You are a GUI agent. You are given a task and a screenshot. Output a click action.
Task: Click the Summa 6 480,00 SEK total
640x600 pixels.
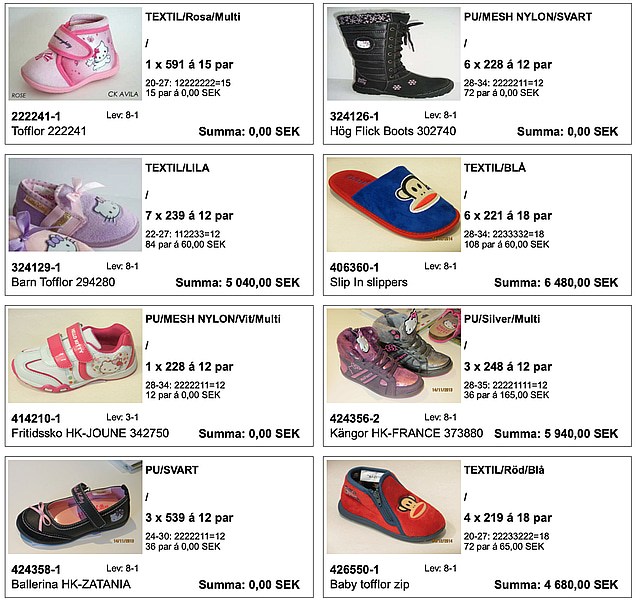556,282
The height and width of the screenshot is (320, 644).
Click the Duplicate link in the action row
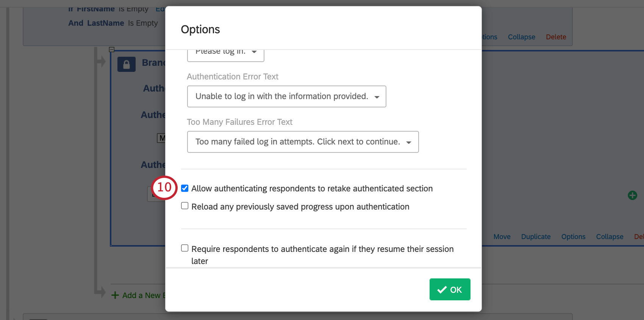(536, 236)
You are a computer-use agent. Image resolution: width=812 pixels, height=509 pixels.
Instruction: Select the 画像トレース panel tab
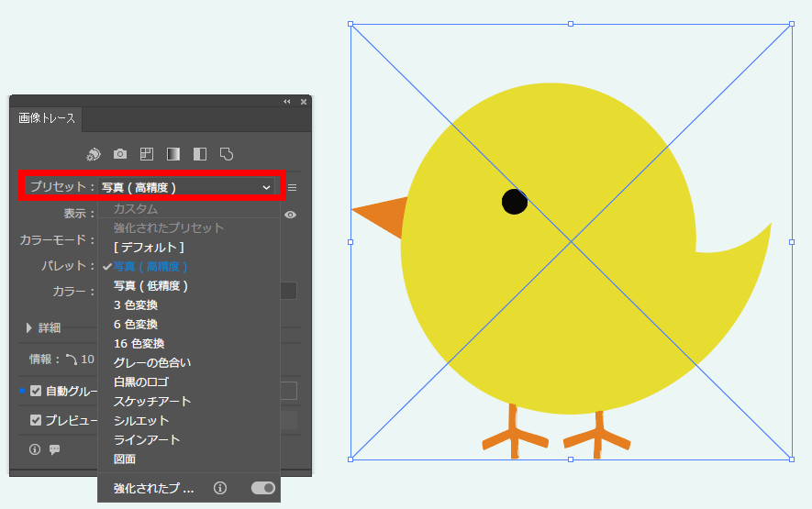46,118
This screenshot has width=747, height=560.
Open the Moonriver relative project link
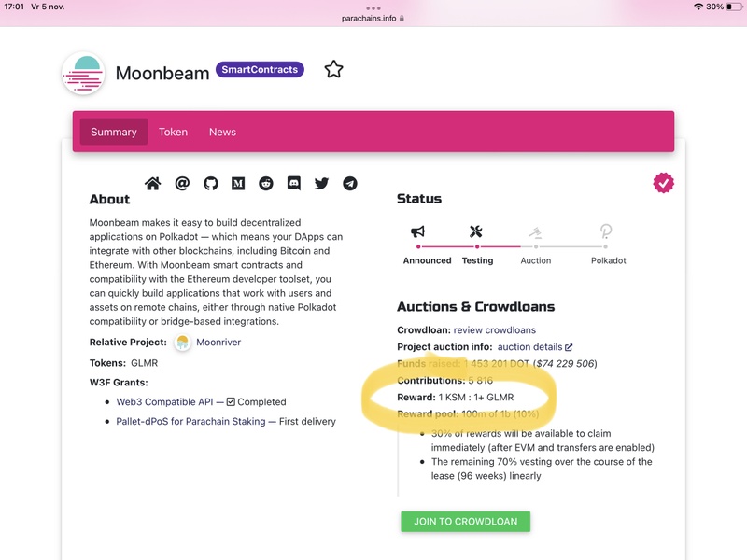tap(218, 343)
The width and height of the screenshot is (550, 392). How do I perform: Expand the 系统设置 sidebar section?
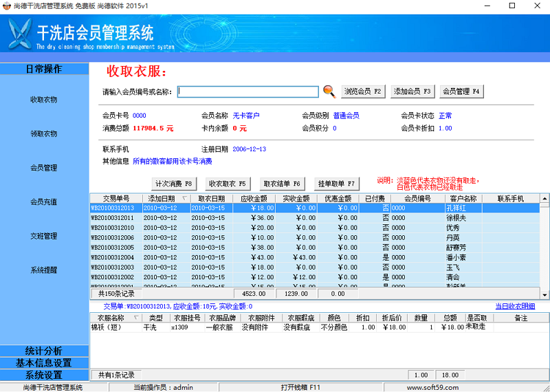44,375
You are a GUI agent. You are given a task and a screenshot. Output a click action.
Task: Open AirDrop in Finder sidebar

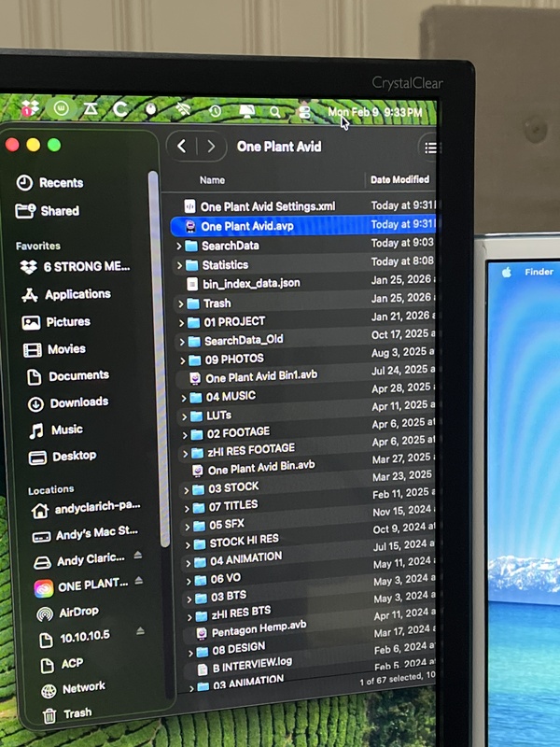pyautogui.click(x=78, y=613)
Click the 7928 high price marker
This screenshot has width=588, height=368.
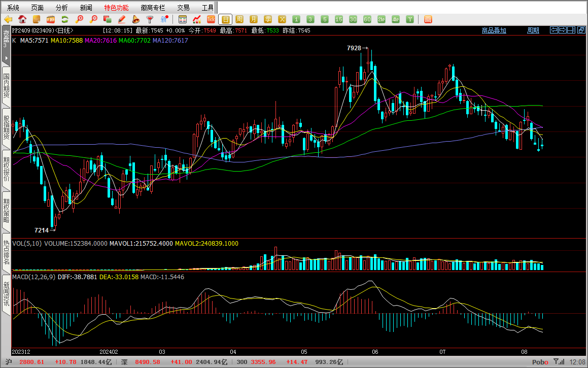click(354, 48)
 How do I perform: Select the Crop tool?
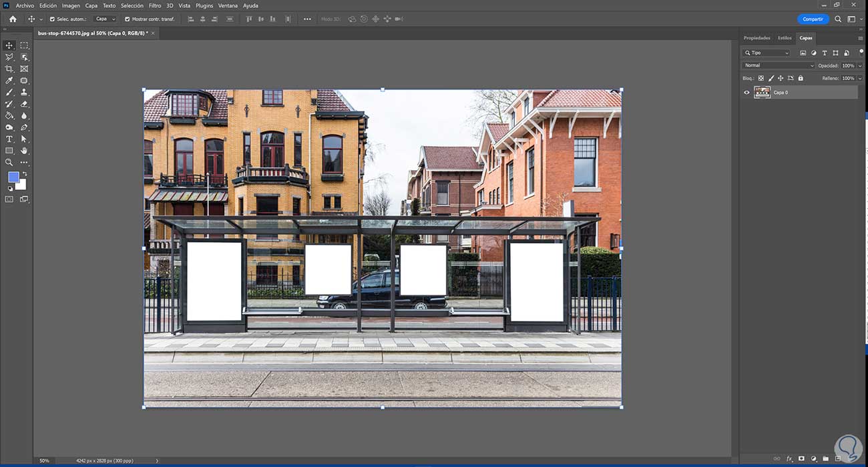(9, 69)
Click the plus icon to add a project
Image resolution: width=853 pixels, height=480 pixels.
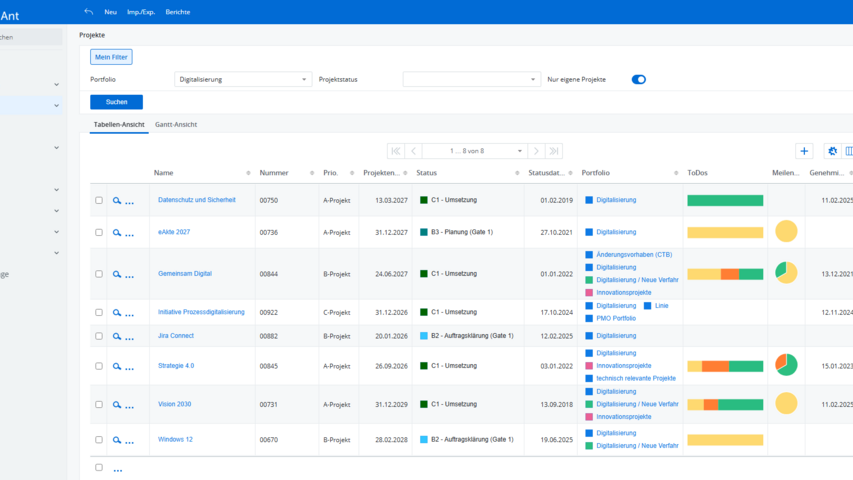(x=804, y=151)
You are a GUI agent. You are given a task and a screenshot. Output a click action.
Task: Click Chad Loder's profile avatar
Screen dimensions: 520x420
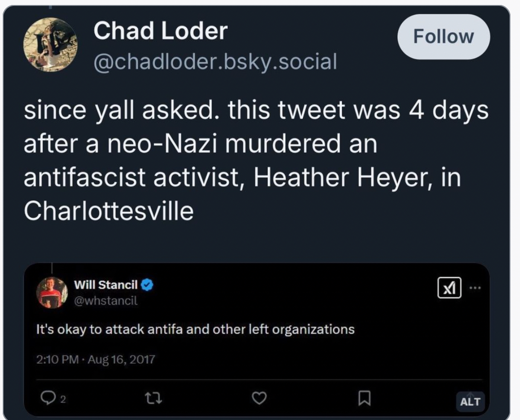click(50, 45)
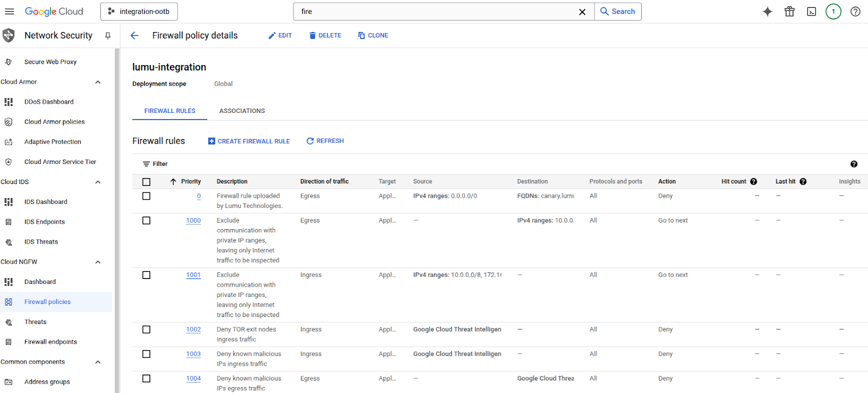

**WORK ORDER:** Exact output of each line above is wanted, without the pictures.

**TASK RESULT:**
You are a GUI agent. You are given a task and a screenshot. Output a click action.
Task: Click the Summa 6 480,00 SEK total
640x600 pixels.
556,282
The height and width of the screenshot is (320, 644).
Click the Duplicate link in the action row
(536, 236)
You are a computer-use agent. Image resolution: width=812 pixels, height=509 pixels.
Instruction: Select the 画像トレース panel tab
46,118
This screenshot has width=747, height=560.
Open the Moonriver relative project link
tap(218, 343)
The width and height of the screenshot is (550, 392). How do I perform: Expand the 系统设置 sidebar section?
44,375
You are a GUI agent. You are given a task and a screenshot. Output a click action.
Task: Open AirDrop in Finder sidebar

pyautogui.click(x=78, y=613)
Click the 7928 high price marker
This screenshot has width=588, height=368.
click(354, 48)
 How do I perform: Select the Crop tool?
(9, 69)
Click the plus icon to add a project
Image resolution: width=853 pixels, height=480 pixels.
(x=804, y=151)
You are a GUI agent. You are given a task and a screenshot. Output a click action.
Task: Click Chad Loder's profile avatar
Screen dimensions: 520x420
click(50, 45)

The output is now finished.